## CHALLENGE
Copy out the items from the line containing "Where should I" through the end of the items, requests included, and shift every click coordinate in the answers by adding 82 to it. Leave the pictures out.

## RECORDS TO USE
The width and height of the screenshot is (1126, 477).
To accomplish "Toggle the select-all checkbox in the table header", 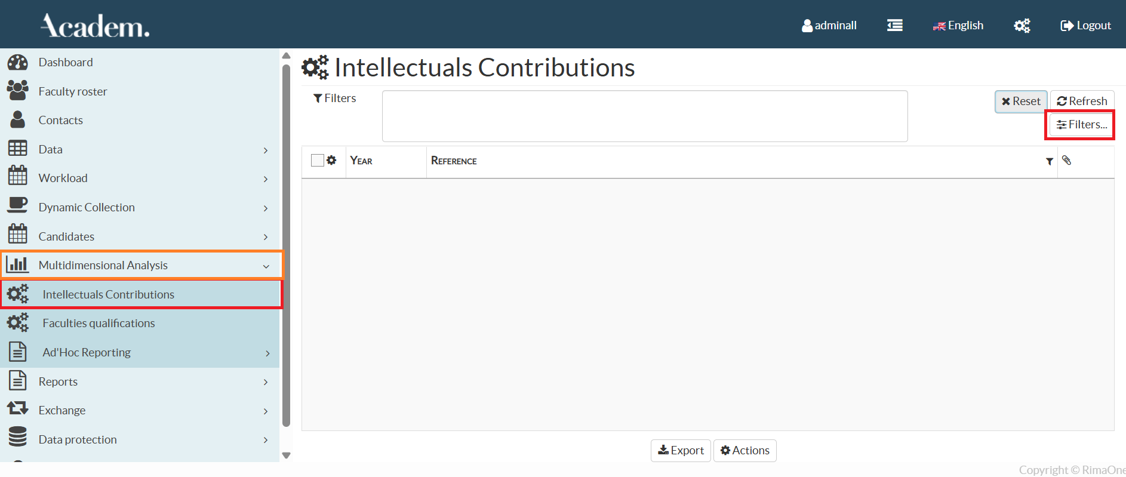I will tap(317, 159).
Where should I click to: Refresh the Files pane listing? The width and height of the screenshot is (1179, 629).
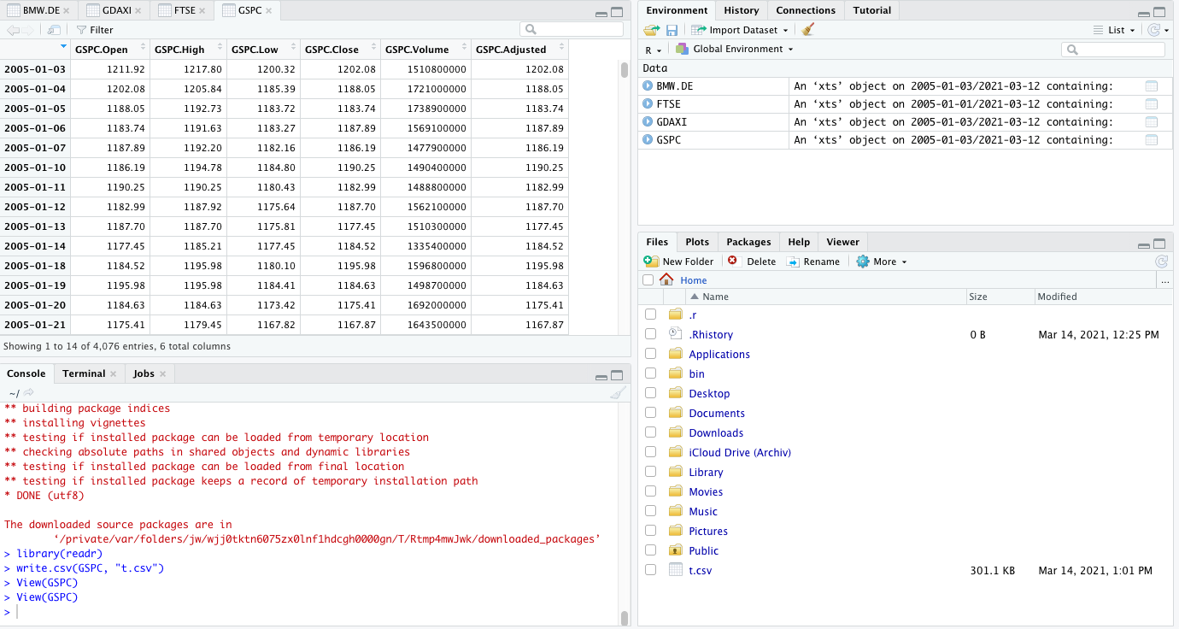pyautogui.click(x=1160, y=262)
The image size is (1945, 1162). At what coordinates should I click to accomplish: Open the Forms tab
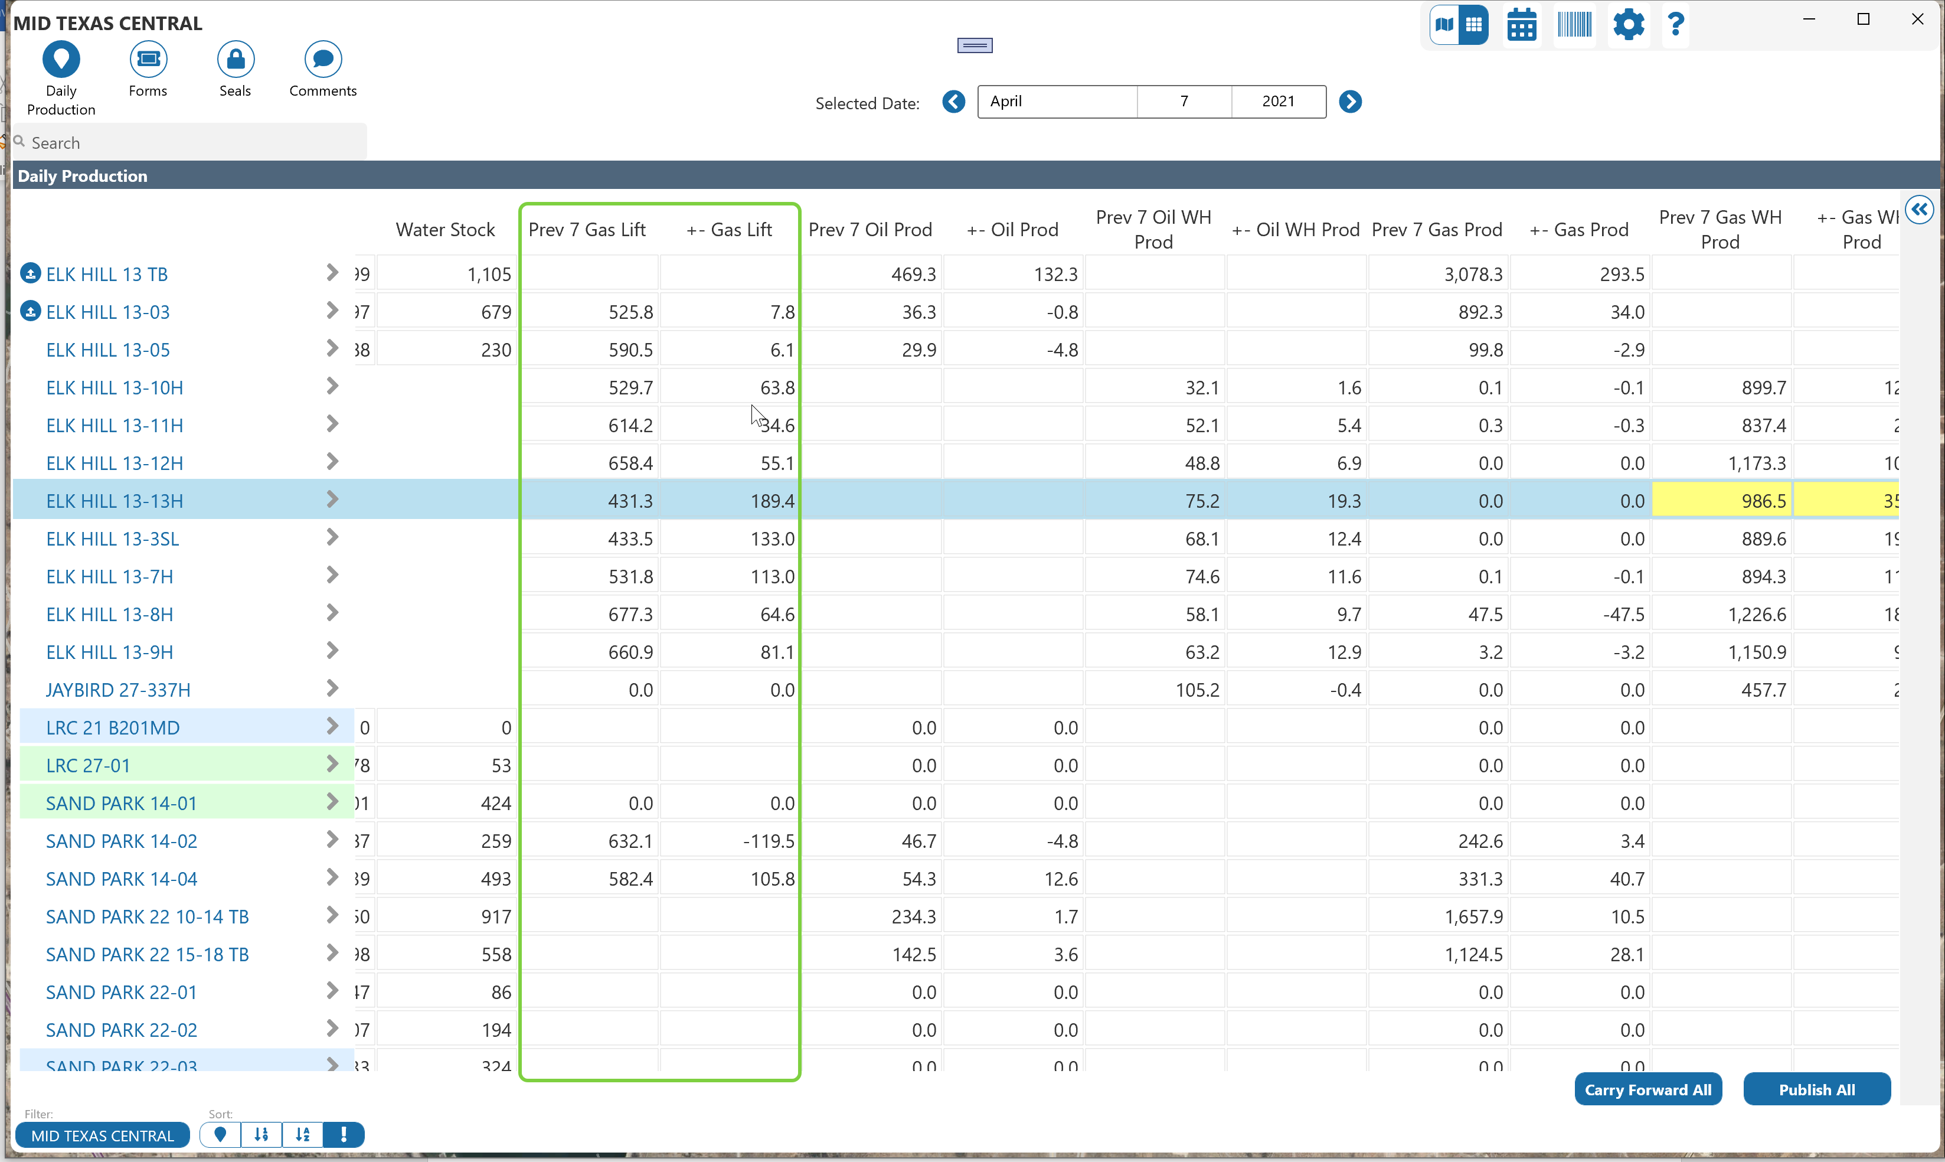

## TASK RESULT
Where should I click to: Refresh the Files pane listing? The width and height of the screenshot is (1179, 629).
pyautogui.click(x=1242, y=344)
The image size is (1945, 1162). At what coordinates should I click to accomplish: Open the Forms tab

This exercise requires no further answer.